Eleanor and Matt were born and raised in Chicago but moved to
Brooklyn, where they formed different incarnations of The Fiery
Furnaces, ranging from three-piece to five-piece. The Fiery
Furnaces have been touring as a band since 2000; their first
live performance was at Enid's in New York City in November
that year. A series of appearances throughout NYC resulted in
them being discovered by British underground label Rough Trade,
which they signed up with in 2002. This was followed by the
release of the brilliant debut 'Gallowsbird's
Bark' in September of the following year. The critically
acclaimed album, which the band had recorded as a demo, established
The Fiery Furnaces as one of the most exciting new bands in
recent years. The band has been
touring restlessly since the release.
Shortly after releasing 'Gallowsbird's Bark' The Fierys recorded
their second studio album, 'Blueberry
Boat', which they released in the Summer of 2004. The
band had their first major US tour throughout September and
October 2004, which included a series of dates opening for Wilco.
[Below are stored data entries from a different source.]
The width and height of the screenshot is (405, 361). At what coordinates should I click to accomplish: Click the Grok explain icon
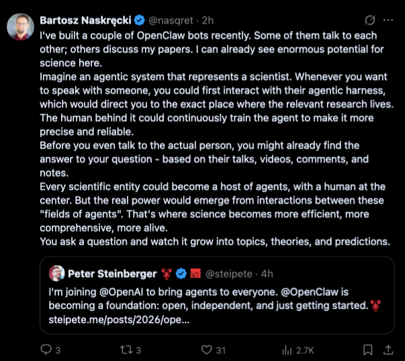[369, 19]
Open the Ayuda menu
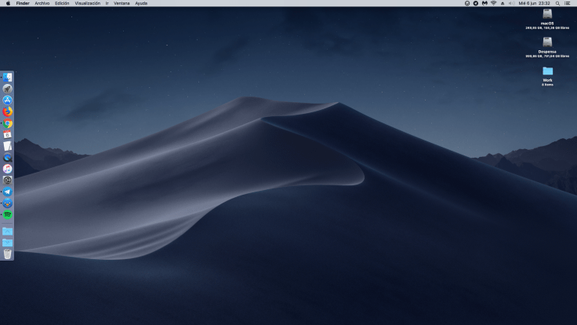The width and height of the screenshot is (577, 325). click(141, 3)
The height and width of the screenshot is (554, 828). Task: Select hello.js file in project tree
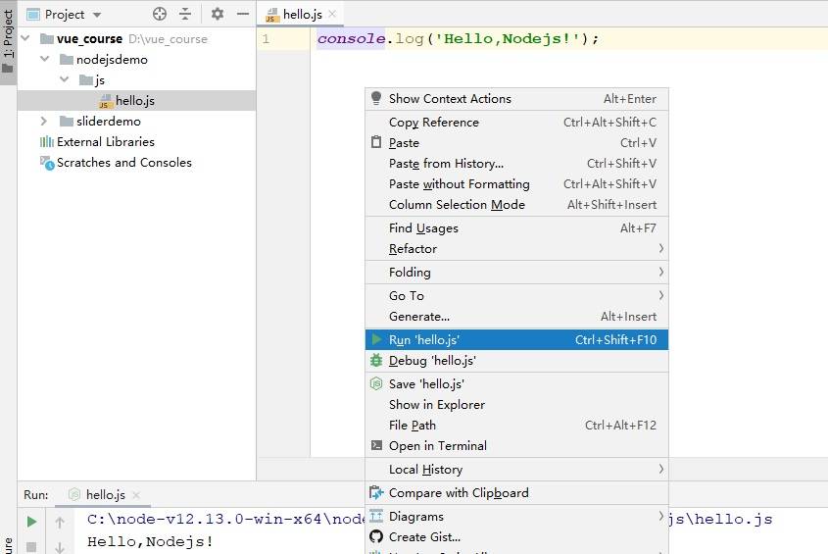pos(134,100)
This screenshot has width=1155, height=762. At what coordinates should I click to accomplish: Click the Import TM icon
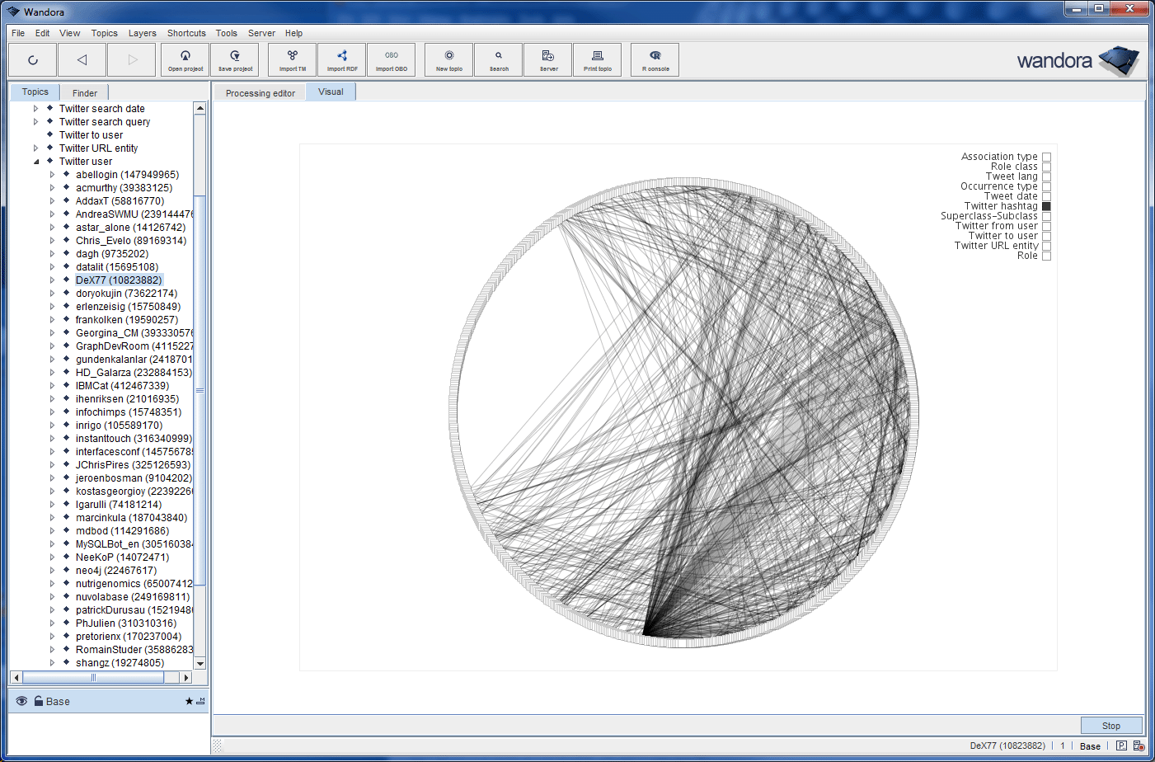[x=292, y=59]
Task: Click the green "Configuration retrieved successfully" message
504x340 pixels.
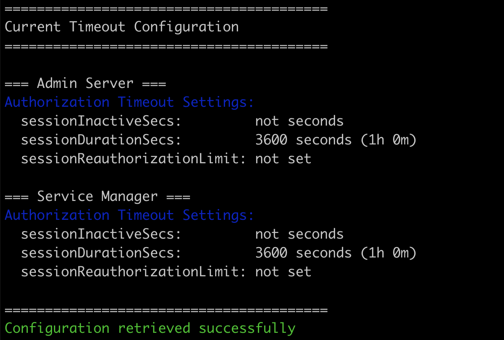Action: (150, 328)
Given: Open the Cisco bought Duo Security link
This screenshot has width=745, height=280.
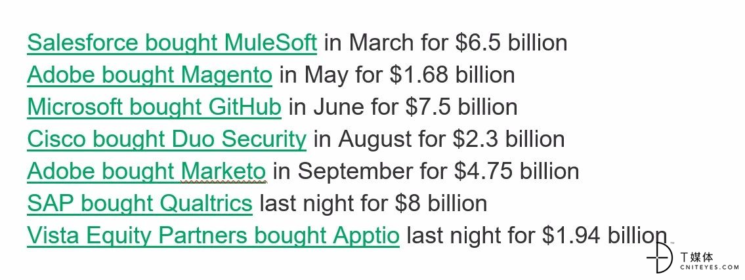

The following is the official press
biography from the band's label.
Eleanor was constantly ridiculed in the
crudest and least interesting manner by her brother Matthew. He,
for his part, had to suffer such things as her coming in the
room and various other affronts: for instance, talking, or
watching the TV show she wanted or putting on a record she might
like to hear.
So Eleanor had to hide her likes and
dislikes until he left. It was a beautiful day. She stood at a
second-floor window, watching as Dad drove Matt off, and
roughly, excitedly, triumphantly put "Houses of The Holy" into
the CD player, turning up the volume on what used to be her
brother's stereo. Matthew had only liked The Who. He had Who
records and videotapes, and as a youth, down in the basement, he
tried to make Who noises. But he failed miserably and, with
black jealousy, guarded the scene of his humiliation and
insufficiency, that basement, where he kept the tape recorder.
In fact, Eleanor was hit over the head, stabbed in the knee and
smashed on the foot for coming down in the basement. But that
didn't make his songs any better.
Years later, when Matthew - his pride gone,
his spirit, such as it was, crushed - encouraged Eleanor to come
down in the basement to make their first Fiery Furnaces music
together. Maybe he should have hit and stabbed and smashed her.
But he just swore. Things had changed. For in the meantime,
while plagiarizing her way to a University of Texas B.A.,
Eleanor worked as a telemarketer for the Texas Republican Party.
Her subsequent adventurous life - think of the courage these
expeditions required - included a year spent in London and trips
with her mother to Italy, Greece, and the south of France. Her
enthusiasm for restaurants, shopping and like-minded people led
her to come help, in her small way, gentrify the north end of
Brooklyn. And there she lives, with a surprisingly
well-developed and wholly undeserved sense of
self-righteousness, no observable interests except her own
enjoyment of such sophisticated things as cookery and movies, an
impressive ability to aggrandize herself at the expense of her
already unappealing older brother, taking very long walks, her
mind completely blank. Her musical expertise extends so far as
to include buying and listening to records and having boyfriends
who were, once were, or wanted to be in musical groups. And her
greatest achievement remains hitting a 3-run triple, which
earned her a headline in the Chicago Sun-Times, "Friedberger's
Big Day Powers Oak Park." But in the story beneath, she was
misquoted. Her older brother went to Germany at 17 and managed
to learn not a word of German or even have a good time -
apparently pining for mommy and daddy, and doggy, and the
comforts of home, which he was incapable of enjoying in the
first place. After failing repeatedly at the University of
Illinois at Urbana-Champaign, he cleverly stayed in that
fascinating metropolis until he was 26. He then moved back in
with his mother, sealing his fate and cementing his status as
parasite and waster of indulgence and advantage. Looking for
further opportunities to squander goodwill and embarrass
himself, he later imposed upon a high school friend to help him
move to New York (because his sister made it clear he couldn't
stay with her). He was, you see, the proud author of such works
as Spider Spite, Toad King Land and Banobazus Persian Prince.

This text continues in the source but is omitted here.